Autre explication à ne pas négliger : c’est qu’il puisse tout simplement s’agir d’un ornement « à la mode ». Voyant que certaines personnes signaient avec ces trois points, d’autres ont pu vouloir les imiter parce qu’ils trouvaient le graphisme joli ou bien qu’ils pensaient que ce signe avait des vertus peu ou prou prophylactiques… Je connais ainsi, aujourd’hui, des personnes qui signent avec les trois points pour se faire passer pour des francs-maçons !

Jean-Michel Mathonière
Centre d’étude des compagnonnages




Objection d’un lecteur à ce qui est écrit plus haut :


Personnellement j’ai toujours associé (peut-être à tort) les 3 points en triangle à la symbolique du compas (la tête et les 2 pointes) que l’on retrouve dans les sigles symboliques à la fois des compagnons et des francs-maçons.



Réponse de JMM 


Il est en effet probable que certains compagnons ou francs-maçons ont associé le triangle ainsi formé par les trois points, soit aux trois extrémités du compas (notamment lorsque les trois points forment un triangle équilatéral… qui s’obtient justement très aisément par trois coups de compas en conservant la même ouverture), soit aux trois extrémités de l’équerre (notamment lorsque les trois points forment un angle droit, ce qui a justement été de règle dans certains corps compagnonniques).

Toutefois, en matière de symbolique compagnonnique, il faut bien se garder de faire des lectures a posteriori et, qui plus est, influencées par la richesse (pour ne pas dire l’exubérance) des interprétations maçonniques.
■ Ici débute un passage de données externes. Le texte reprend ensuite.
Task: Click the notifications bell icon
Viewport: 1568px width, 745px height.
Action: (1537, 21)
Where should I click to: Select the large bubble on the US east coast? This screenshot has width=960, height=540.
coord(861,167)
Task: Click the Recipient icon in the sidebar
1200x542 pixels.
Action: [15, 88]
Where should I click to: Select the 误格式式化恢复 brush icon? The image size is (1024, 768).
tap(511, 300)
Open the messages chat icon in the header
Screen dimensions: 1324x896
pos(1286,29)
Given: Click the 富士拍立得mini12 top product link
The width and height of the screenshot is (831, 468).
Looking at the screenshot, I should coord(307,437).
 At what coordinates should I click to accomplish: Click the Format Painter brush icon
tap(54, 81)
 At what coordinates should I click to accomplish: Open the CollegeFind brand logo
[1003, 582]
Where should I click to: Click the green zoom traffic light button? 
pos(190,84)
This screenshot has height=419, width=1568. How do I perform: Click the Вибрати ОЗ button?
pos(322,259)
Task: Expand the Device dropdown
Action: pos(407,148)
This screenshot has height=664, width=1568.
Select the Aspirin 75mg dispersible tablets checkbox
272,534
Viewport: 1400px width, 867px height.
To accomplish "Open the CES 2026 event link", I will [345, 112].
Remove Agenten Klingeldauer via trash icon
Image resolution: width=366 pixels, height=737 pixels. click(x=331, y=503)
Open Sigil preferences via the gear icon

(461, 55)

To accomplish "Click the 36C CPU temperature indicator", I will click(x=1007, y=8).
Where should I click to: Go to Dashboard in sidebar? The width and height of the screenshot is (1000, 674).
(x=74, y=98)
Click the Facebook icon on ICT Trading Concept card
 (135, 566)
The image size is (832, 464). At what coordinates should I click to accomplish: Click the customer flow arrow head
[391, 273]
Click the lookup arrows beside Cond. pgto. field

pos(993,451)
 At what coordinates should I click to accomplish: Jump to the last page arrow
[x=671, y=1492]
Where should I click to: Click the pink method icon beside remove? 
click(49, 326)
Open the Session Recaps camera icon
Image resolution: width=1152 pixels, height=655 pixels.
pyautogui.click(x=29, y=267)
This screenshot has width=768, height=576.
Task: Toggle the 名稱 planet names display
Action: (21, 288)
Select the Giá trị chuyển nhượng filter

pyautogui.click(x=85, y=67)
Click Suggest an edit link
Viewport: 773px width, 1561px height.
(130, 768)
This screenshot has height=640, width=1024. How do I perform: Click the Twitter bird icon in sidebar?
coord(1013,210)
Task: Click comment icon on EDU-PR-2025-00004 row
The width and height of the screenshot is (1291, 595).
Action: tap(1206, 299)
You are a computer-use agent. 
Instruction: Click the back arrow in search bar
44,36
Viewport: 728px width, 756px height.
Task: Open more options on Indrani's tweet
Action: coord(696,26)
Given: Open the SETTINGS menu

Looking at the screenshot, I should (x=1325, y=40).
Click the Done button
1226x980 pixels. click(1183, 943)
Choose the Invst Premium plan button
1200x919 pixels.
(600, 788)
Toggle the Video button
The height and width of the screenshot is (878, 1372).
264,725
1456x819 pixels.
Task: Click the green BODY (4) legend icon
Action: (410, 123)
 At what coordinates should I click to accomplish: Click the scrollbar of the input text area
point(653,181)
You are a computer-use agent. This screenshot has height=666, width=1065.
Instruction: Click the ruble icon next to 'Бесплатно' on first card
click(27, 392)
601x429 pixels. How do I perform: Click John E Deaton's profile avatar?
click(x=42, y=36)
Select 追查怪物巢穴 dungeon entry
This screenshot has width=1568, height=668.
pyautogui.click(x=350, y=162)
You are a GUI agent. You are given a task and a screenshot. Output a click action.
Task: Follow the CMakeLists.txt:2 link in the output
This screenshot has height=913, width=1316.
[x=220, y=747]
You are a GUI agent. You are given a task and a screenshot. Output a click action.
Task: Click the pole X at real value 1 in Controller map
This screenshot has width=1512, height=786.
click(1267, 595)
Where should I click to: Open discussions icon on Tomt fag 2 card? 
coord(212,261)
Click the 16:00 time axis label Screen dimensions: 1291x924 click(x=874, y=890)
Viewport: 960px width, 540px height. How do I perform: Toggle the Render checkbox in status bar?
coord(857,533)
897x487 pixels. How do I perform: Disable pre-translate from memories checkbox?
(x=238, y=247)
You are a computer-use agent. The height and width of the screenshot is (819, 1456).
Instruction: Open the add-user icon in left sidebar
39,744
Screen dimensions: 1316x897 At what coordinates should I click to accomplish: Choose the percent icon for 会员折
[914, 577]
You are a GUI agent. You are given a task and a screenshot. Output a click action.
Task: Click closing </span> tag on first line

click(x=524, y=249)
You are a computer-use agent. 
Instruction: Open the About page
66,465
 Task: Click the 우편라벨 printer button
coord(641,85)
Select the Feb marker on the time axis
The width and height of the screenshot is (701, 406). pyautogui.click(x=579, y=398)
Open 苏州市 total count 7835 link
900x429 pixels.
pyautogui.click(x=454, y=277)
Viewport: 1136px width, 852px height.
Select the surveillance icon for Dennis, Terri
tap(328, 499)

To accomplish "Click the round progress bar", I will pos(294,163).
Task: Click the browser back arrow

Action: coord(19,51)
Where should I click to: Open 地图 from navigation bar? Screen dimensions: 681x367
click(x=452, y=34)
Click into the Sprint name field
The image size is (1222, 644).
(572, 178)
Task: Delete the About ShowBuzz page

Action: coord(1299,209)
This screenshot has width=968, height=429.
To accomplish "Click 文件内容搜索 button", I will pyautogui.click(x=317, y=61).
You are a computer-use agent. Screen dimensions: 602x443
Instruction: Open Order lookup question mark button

Sur mon blog, il y a ainsi plusieurs articles consacrés à l’emblème du compas et de l’équerre entrecroisés — commun à la franc-maçonnerie et au compagnonnage — où il y a des mises en garde en ce qui concerne les interprétations quant à la position du compas vis-à-vis de l’équerre (dessus, dessous, entrelacé), interprétations « graduelles » qui sont en fait très modernes.